We know that the FivePoint Communities development company continues to oppose the Veterans Cemetery in the Great Park, and has been actively lobbying at the State Capitol. FivePoint officials have been promoting a so-called “land-swap.” This land-swap, without any current City authorization or State enabling legislation, would move the Veterans Cemetery from its designated 125-acre site in the Great Park — generally applauded for years as the “perfect site” for the Veterans Cemetery — to an entirely different location. Under the land-swap proposal, the Veterans Cemetery would be moved to FivePoint property near the Irvine Train Station and the I-5 and I-405, far removed from the originally designated site within the Great Park. This is a bad idea for a number of reasons. Relying on a poorly defined land-swap scheme to undo what has already been done — and then to begin the entire process all over again, creating some kind of privately owned and operated Veterans Cemetery that has no present authorization in State law or local law — introduces a myriad of uncertainties, complications and delays. At the same time, resident resentment over the apparent abandonment of commitments made by the City of Irvine in 2014, and written into State law (AB 1453) that same year, would plunge our City into turmoil for years to come. There is already widespread talk among civic activists of resort to available options: litigation, initiatives, referenda, and even recalls.
Residents throughout Irvine have come to understand how FivePoint and its investors would benefit enormously from their proposed land-swap. But these same residents ask: Where is the benefit to the public, including California veterans and their families, and the residents of Irvine?
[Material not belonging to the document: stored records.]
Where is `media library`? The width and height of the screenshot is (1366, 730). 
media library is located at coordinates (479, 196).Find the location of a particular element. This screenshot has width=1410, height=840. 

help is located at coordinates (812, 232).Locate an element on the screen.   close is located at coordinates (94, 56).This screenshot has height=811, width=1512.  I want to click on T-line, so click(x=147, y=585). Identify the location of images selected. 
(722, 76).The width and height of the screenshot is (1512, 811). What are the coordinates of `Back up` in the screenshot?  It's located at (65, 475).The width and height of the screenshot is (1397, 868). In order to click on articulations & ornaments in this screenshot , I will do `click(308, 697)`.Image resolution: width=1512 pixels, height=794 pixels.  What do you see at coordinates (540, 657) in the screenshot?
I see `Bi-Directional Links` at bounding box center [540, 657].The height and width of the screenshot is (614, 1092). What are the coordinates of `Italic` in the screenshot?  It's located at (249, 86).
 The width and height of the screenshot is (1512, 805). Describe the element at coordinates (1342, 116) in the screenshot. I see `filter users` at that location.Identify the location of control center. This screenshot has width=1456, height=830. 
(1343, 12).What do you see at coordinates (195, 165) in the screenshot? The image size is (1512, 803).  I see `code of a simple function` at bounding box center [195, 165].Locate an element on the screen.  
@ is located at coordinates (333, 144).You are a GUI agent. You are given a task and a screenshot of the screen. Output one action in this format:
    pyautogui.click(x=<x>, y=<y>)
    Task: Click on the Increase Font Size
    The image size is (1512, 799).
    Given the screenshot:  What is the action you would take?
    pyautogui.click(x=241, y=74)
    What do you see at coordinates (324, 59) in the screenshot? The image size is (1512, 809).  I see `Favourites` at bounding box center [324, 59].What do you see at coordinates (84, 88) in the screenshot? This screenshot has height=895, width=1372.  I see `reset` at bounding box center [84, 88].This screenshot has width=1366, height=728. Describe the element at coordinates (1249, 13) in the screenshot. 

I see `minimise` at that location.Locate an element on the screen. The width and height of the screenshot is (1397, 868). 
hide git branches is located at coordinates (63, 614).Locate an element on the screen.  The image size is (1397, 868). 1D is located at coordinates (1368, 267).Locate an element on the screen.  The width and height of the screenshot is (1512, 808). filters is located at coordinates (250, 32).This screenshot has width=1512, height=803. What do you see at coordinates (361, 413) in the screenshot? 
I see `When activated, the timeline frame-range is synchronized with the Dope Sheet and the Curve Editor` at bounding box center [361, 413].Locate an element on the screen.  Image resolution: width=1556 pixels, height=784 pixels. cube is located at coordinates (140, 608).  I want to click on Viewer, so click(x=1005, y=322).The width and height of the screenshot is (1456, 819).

The proposed land-swap is a dangerous distraction that threatens to take us off the path of progress that has enabled us all to come this far — locally, at the State level, and at the Federal level as well. We have earned all the necessary approvals and are ready to begin on-site demolition construction of our Great Park Veterans Cemetery. State funding at this time will enable us to commence demolition and preliminary site preparation so that, by Veterans Day, 2019, the first of many thousands of veterans and their families can be laid to rest in the Southern California Veterans Cemetery in the Great Park — just as we promised and just as we wrote into law, together. Thank you for your continuing support and consideration.